MicroArray data object includes expression data (a table of expression levels for each variable in different samples), design table (description of samples, such as conditions and groups), annotation (annotation for variables).
Add Expression Data
OmicSoft’s product is able to manage most of the commonly used expression data formats, including:
- Tab (or comma) delimited file: variable (e.g. gene) per row
- Tab (or comma) delimited file: observation (e.g. sample) per row
- Excel file: variable (e.g. gene) per row
- Excel file: observation (e.g. sample) per row
- Affymetrix .CEL files (3’ IVT or Gene Arrays)
- Affymetrix .CHP files (3’ IVT or Gene Arrays)
- Illumina expression report file
- Nimblegen expression PAIR report files
- GenePix result files
- Agilent text files
- MAGE-ML files
- Nano String RCC files
- Tab delimited files: large variable per row data
More information can be found here: Add Expression Data
Attach Design Table
Design table contains the information about experiment design and should include samples and experiment conditions. Accepted input files can be Excel file, SAS dataset file or text file delimited by tab, space, comma, colon, slash, backslash, semicolon or custom delimiters.

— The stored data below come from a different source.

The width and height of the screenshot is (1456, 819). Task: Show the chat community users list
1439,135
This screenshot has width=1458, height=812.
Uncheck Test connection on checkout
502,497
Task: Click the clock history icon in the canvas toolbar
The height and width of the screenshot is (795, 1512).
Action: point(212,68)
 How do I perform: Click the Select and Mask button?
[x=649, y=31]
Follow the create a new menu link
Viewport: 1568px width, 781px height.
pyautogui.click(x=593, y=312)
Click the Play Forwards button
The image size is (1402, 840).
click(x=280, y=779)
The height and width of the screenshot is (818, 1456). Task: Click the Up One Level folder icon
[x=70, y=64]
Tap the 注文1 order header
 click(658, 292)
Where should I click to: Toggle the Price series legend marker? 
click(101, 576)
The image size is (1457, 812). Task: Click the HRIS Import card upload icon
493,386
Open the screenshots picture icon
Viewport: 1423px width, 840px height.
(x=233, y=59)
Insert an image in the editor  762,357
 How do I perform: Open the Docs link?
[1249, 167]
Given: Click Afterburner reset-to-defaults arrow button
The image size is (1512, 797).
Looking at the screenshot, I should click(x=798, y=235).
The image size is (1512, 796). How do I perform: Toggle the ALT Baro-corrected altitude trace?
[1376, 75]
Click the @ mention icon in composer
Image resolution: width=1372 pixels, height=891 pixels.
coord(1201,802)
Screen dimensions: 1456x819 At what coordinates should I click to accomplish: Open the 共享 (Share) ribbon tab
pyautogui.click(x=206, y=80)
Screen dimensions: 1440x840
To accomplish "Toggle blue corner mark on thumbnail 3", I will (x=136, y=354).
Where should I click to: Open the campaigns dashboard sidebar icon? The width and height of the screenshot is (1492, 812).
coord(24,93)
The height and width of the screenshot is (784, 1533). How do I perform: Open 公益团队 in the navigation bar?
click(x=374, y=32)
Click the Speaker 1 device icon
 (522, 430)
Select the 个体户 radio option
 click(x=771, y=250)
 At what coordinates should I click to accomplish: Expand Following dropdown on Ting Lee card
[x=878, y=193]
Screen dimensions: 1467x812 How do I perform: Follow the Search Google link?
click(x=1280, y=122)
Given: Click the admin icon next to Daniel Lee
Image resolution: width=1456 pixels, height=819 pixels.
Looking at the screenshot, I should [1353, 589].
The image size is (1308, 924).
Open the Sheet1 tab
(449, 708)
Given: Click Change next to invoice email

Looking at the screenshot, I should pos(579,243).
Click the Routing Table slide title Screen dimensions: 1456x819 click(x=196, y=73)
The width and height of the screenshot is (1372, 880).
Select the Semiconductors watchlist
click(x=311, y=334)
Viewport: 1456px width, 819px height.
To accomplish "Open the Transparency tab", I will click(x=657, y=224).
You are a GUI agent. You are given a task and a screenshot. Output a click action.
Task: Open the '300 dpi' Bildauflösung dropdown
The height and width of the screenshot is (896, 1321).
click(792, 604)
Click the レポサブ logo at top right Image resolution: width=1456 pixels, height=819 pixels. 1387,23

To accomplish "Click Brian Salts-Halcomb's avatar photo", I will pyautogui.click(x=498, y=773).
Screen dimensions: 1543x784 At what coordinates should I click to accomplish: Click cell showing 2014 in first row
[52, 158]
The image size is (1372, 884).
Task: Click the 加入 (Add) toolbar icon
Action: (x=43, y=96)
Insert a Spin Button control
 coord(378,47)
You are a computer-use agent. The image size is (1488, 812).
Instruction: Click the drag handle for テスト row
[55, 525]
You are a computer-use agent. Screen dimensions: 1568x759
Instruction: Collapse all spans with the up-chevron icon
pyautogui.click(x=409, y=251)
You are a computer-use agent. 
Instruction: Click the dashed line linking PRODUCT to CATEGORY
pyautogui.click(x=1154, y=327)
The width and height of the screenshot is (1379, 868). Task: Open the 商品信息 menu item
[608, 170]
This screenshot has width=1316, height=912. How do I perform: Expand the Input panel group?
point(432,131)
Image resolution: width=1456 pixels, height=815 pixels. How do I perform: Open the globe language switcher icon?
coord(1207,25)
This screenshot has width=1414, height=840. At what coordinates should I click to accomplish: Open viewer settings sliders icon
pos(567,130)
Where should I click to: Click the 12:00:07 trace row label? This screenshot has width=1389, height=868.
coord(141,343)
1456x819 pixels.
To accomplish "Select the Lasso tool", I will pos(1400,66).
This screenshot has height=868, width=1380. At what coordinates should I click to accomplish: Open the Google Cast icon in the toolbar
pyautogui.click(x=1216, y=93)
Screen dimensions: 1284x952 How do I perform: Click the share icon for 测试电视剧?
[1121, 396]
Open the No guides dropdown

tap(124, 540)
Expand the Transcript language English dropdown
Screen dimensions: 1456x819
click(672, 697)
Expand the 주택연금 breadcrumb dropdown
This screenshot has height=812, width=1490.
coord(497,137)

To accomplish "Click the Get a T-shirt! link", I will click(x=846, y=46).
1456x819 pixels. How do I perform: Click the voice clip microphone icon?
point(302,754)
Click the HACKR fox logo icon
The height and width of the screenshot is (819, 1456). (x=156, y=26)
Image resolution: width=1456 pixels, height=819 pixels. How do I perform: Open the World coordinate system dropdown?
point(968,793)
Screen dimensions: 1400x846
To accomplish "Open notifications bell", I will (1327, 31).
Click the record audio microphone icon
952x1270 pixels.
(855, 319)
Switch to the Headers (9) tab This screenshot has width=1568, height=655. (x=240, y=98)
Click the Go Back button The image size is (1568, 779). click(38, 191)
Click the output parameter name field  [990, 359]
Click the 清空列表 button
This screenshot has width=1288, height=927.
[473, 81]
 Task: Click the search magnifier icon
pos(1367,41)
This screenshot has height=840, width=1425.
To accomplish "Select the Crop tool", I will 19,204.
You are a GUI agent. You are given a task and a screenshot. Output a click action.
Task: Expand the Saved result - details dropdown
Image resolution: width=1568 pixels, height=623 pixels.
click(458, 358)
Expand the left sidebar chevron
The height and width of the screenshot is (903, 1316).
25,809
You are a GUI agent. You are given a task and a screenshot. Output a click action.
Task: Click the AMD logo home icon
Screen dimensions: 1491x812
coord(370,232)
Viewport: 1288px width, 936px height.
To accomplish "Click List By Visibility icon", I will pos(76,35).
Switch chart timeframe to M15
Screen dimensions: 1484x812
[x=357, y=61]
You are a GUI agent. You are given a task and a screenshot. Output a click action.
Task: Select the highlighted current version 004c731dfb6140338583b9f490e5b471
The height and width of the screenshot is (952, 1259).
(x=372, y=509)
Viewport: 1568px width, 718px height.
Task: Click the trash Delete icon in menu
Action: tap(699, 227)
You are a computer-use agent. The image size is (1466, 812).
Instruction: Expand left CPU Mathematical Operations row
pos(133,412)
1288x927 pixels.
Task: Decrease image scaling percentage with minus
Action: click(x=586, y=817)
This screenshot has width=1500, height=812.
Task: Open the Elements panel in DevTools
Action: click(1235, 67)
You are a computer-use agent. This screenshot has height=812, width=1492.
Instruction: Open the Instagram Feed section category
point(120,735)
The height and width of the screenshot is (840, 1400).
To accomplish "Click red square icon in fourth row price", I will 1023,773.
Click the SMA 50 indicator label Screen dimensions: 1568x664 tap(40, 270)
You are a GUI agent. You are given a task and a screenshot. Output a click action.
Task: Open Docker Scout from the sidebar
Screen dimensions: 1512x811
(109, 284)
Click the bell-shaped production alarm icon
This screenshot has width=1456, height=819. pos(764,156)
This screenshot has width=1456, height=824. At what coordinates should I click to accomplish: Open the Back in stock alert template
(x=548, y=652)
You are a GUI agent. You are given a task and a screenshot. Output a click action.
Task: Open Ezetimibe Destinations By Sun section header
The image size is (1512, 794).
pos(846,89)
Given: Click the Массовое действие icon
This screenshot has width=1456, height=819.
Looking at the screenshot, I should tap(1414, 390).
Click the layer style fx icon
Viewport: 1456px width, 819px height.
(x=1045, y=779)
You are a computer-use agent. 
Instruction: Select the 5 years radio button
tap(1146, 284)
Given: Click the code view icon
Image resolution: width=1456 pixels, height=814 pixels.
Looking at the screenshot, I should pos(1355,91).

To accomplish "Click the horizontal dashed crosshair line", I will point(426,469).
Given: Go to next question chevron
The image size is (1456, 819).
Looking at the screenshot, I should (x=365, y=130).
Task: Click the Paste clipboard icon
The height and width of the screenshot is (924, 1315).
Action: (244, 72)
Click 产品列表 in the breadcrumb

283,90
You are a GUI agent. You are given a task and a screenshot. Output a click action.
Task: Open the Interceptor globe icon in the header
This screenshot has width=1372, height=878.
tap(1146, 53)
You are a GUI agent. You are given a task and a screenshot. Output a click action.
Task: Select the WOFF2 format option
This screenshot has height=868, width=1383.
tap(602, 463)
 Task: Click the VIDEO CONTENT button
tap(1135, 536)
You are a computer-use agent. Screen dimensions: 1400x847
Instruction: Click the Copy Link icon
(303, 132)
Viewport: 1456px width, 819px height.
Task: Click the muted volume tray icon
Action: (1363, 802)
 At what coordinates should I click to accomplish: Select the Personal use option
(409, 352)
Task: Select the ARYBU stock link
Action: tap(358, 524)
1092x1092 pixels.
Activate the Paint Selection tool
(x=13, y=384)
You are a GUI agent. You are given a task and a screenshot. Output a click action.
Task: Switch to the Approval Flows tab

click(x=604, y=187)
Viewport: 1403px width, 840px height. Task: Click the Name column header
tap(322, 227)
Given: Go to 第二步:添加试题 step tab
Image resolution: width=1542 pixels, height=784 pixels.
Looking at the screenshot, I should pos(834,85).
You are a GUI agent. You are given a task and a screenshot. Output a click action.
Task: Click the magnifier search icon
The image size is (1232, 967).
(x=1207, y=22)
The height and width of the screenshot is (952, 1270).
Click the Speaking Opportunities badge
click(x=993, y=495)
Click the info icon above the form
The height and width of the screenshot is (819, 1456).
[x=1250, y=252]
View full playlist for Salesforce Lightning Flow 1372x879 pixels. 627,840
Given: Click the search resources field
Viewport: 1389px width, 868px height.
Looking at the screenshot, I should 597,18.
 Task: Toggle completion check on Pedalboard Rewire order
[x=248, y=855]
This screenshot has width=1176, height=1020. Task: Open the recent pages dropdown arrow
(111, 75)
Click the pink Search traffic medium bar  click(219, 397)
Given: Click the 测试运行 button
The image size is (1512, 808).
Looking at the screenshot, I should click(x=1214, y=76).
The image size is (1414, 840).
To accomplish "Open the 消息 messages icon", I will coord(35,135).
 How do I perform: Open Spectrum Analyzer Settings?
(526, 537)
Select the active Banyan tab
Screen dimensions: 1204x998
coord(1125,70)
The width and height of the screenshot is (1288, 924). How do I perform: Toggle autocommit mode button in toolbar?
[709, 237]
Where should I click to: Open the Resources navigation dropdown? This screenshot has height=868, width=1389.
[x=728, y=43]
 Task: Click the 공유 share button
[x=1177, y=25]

Sample design table (2*2 factorial design):
More information can be found here: Attach Design Table
OmicSoft provides annotation files for many different experiment platforms and will automatically attach annotation to variable list. If it is not attached, user can look up for existing annotation files (named by platform) or upload customized annotation file.
More information can be found here: Attach Annotation
The imported expression data is usually not ready for statistical tests. User should take into account issues such as missing values and skewness. Preprocess modules include:
- Allows filtering of both variables and observations by a variety of criteria (mean, median, etc.), and allows user to group by annotation column or design column and return results if any or all groups meet the criteria.
- Allows user to impute missing values using methods such as FixedNumber, FixedPercentile, RowPercentile, ColumnPercentile, RowAverage, or KNN.
- Can transform expression values to different scale (Log2, Exp2, Log10, Exp10, Log, Exp, etc.), or add/multiply a constant. Numeric design columns (sample information like dose and time) can be used for transformations (Divide, Divided by, Multiply, Add, Subtract, Subtracted by).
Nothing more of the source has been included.